Il core business di Mumo si intreccia col territorio: ad animare il progetto sono cinque soci, tra cui l’università e una agenzia di comunicazione. E l’obiettivo è di riportare la comunità ad essere comunità. «Siamo tornati a Camerino, vogliamo far ripartire il nostro paese».

Di fatto Mumo raccoglie le essenze tipiche del territorio e quindi lavora su un prodotto olfattivo per persone e ambienti. «Il marketing olfattivo ha una lunga tradizione nel mondo anglosassone,  noi abbiamo deciso di portarlo in Italia lavorando su una nicchia di appassionati e dando valore alla comunità», ricorda Emy, nella foto insieme a Roberta Grifantini, sua socia in questa impresa, nel campo del lavandeto di Camerino, produttori di varie tipologie di lavanda.

Il primo profumo ad essere prodotto è stato quello di Camerino, ovvero il profumo dei monti Sibillini.
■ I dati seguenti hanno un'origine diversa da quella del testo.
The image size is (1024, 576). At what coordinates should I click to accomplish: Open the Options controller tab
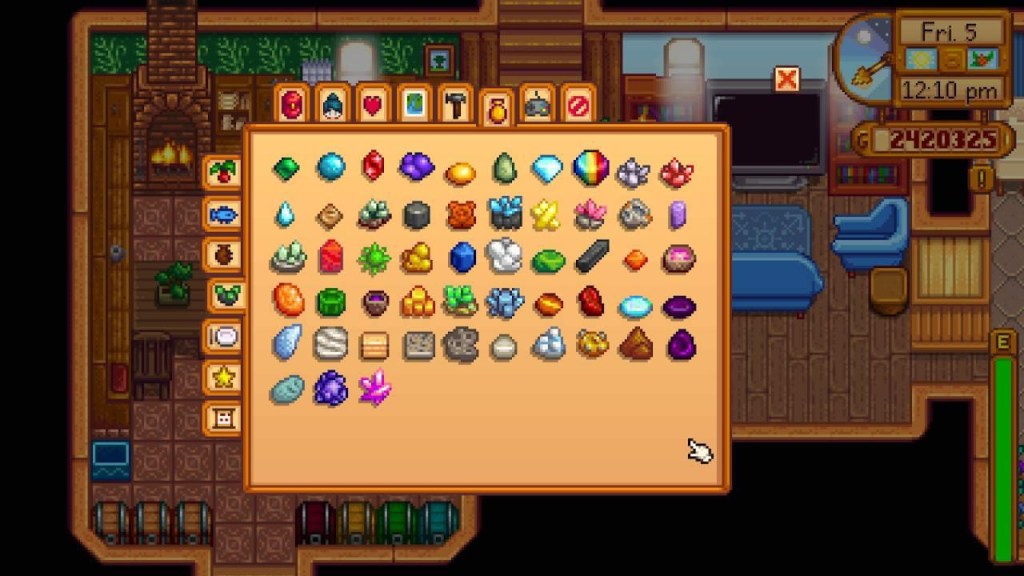coord(537,104)
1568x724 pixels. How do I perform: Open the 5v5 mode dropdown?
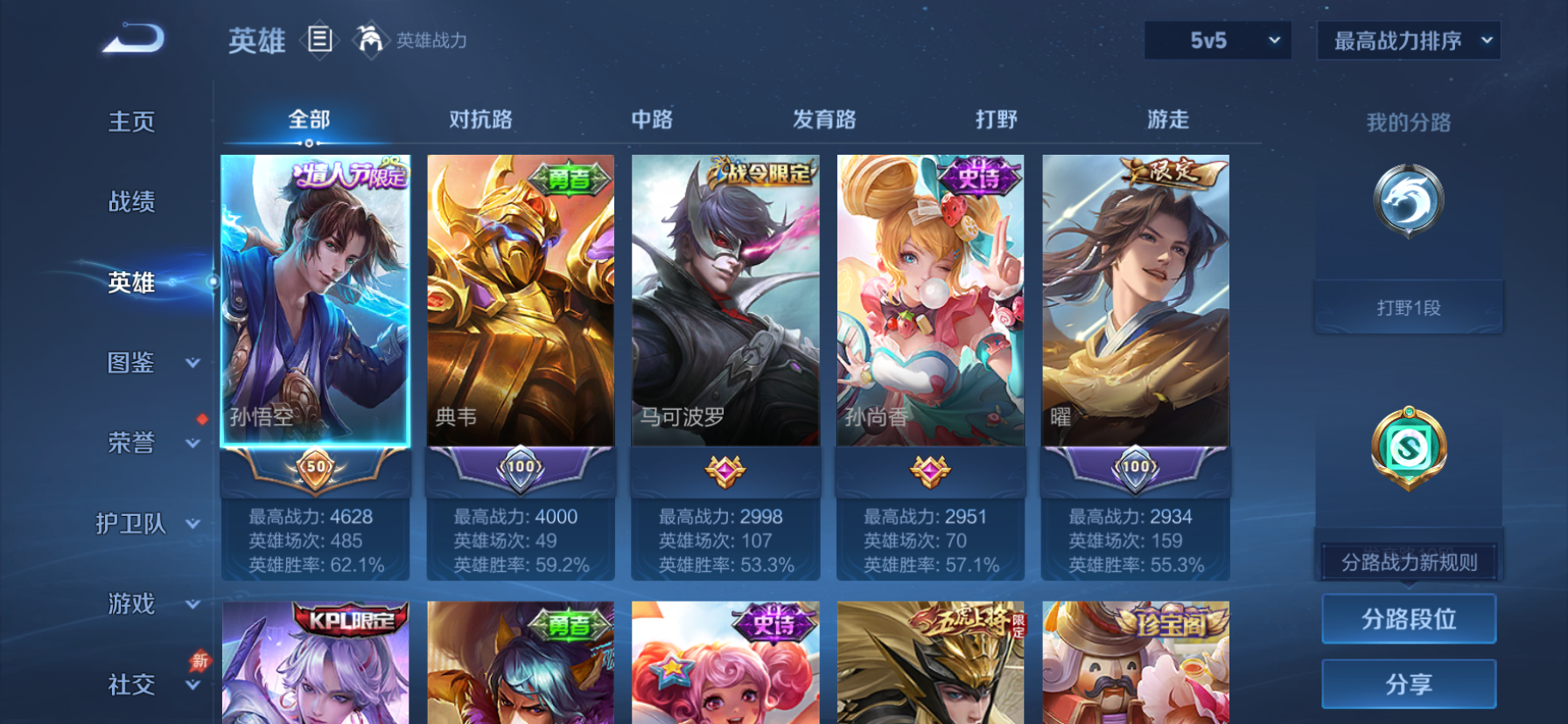(1216, 40)
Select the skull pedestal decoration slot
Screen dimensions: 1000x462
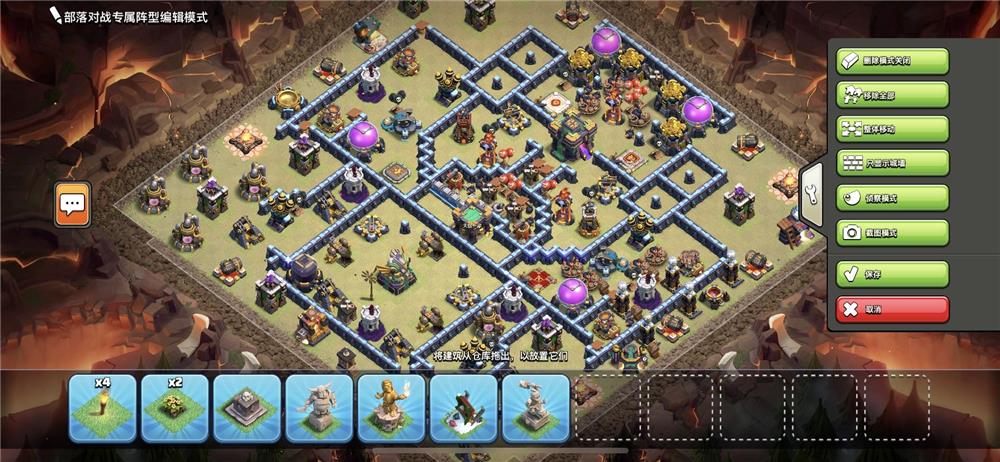click(x=247, y=408)
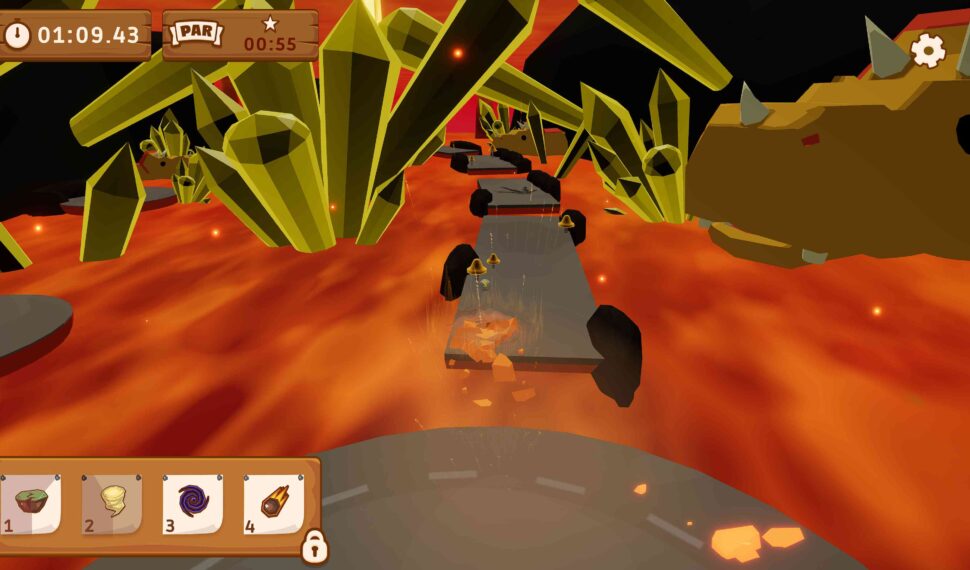Use the flaming meteor ability card

[x=274, y=503]
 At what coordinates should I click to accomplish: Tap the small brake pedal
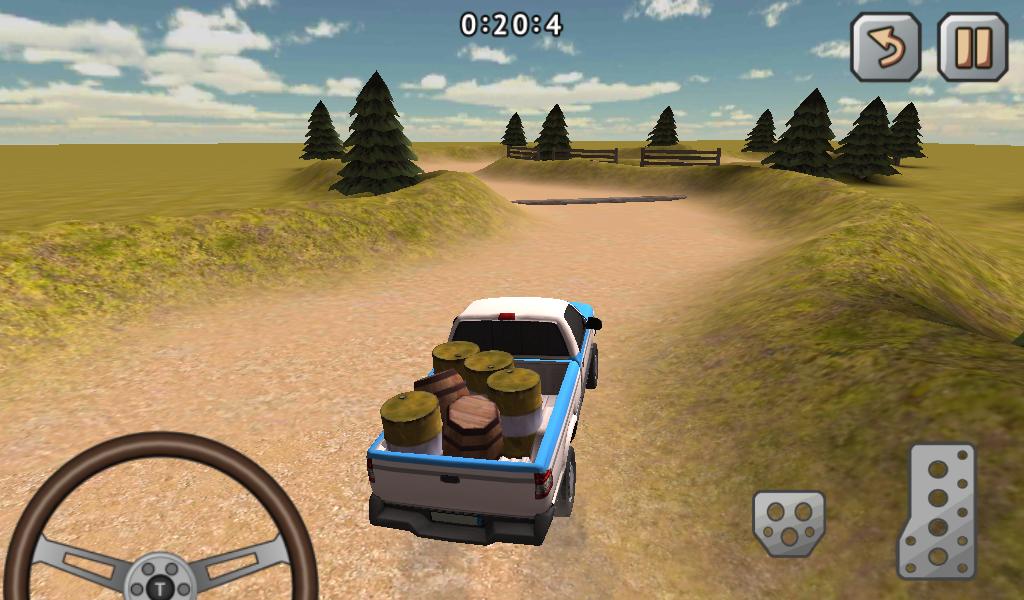pos(789,522)
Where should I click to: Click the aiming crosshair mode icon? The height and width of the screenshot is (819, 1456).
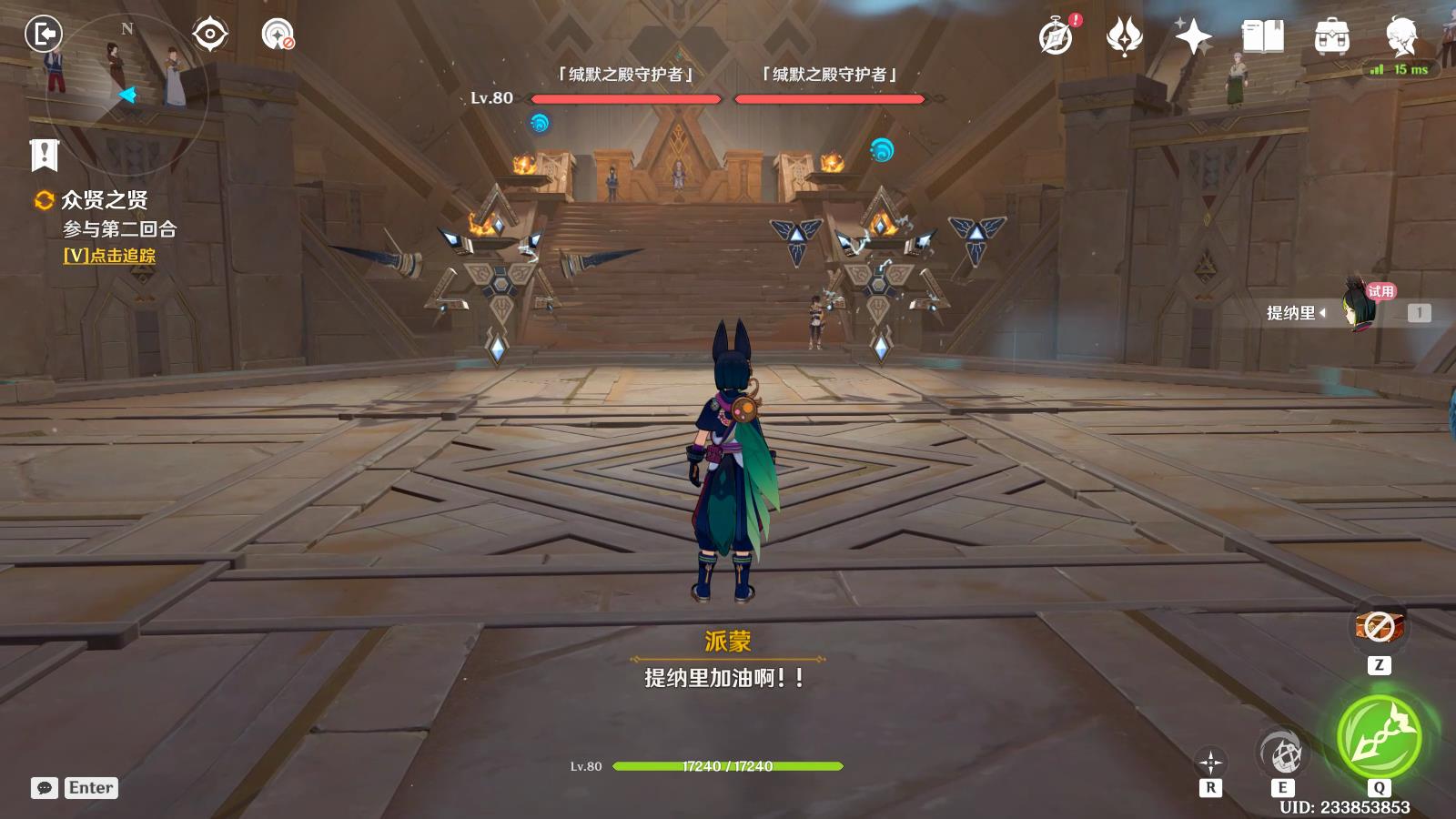[x=1210, y=763]
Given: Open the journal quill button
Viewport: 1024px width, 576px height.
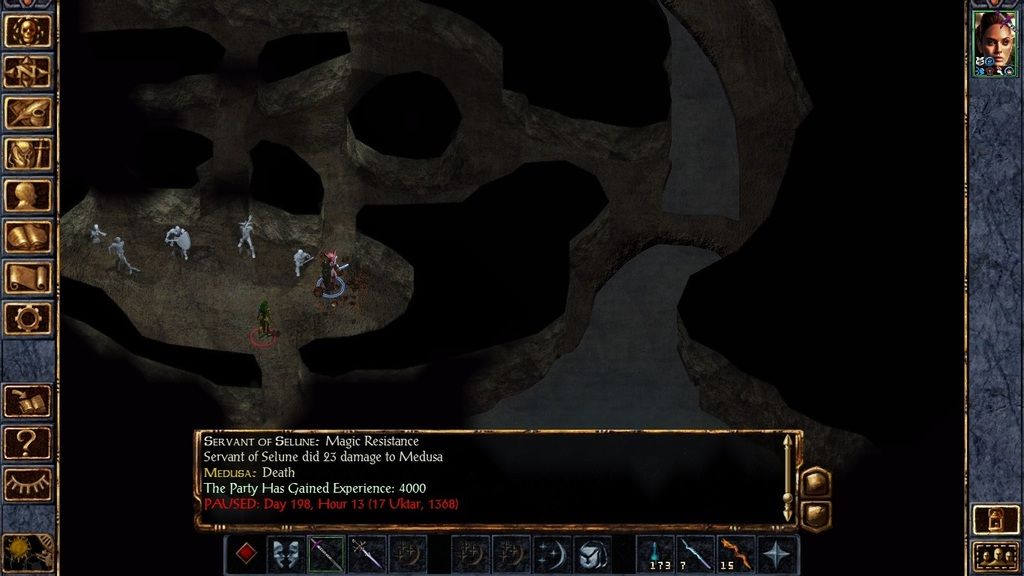Looking at the screenshot, I should coord(28,112).
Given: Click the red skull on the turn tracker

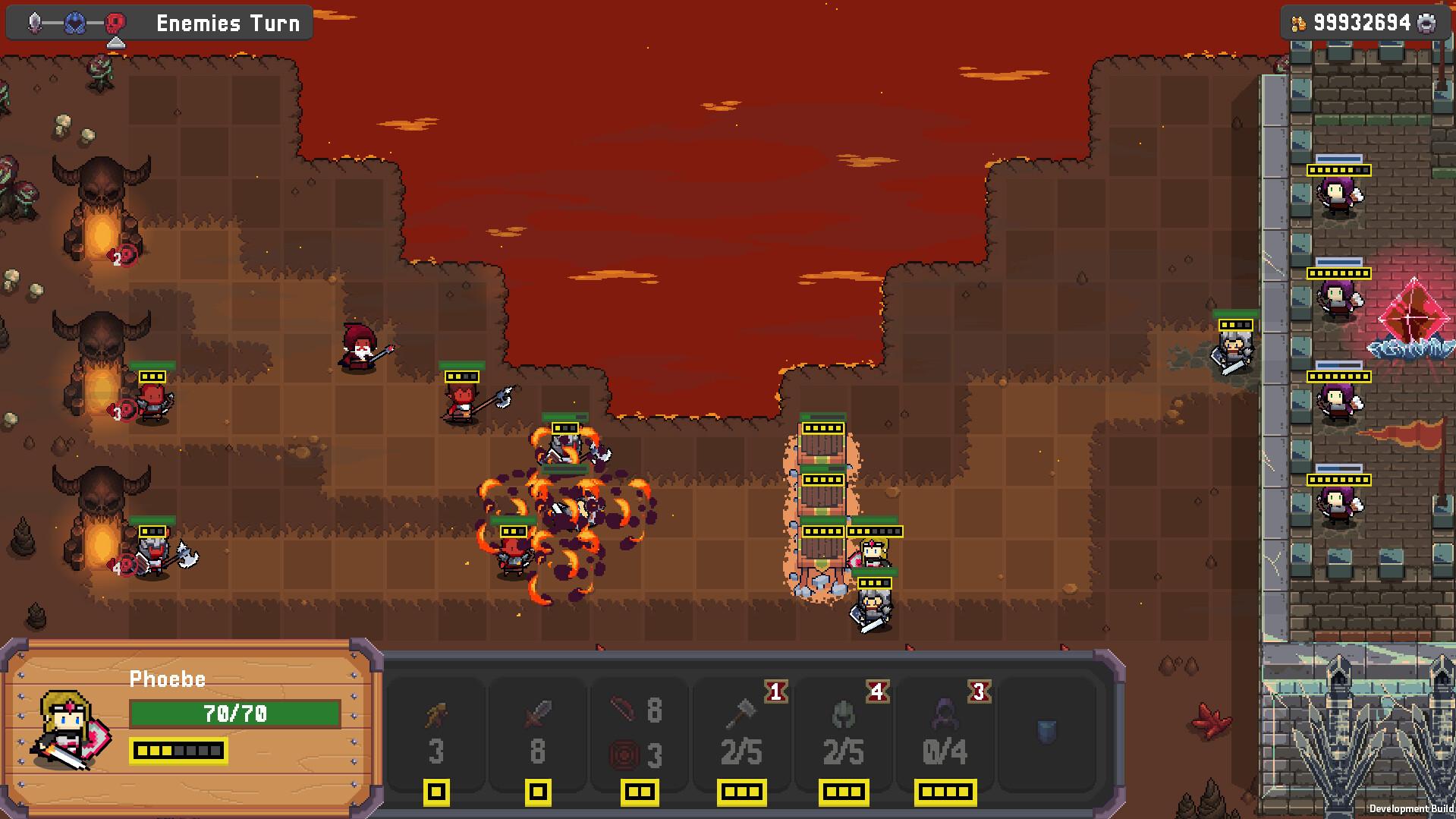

D’altronde da queste parti c’è una tradizione officinale aromatica risalente addirittura ai piceni. «Abbiamo adottato le erbe di questi monti e una in particolare chiamata il dragoncello: la primavera è il periodo di fioritura e questa erba è molto utilizzata in ambito alimentare. Ha un effetto speziato e balsamico».

Dal proprio territorio alle essenze in giro per l’Italia. Emy e il suo team hanno realizzato anche il profumo su Venaria Reale, riproducendo gli odori da un punto di vista storico e culturale e valorizzando le essenze dell’epoca tra barocco e neoclassico. E poi hanno prodotto il profumo di Acqualagna, insieme ad Alba capitale del tartufo bianco.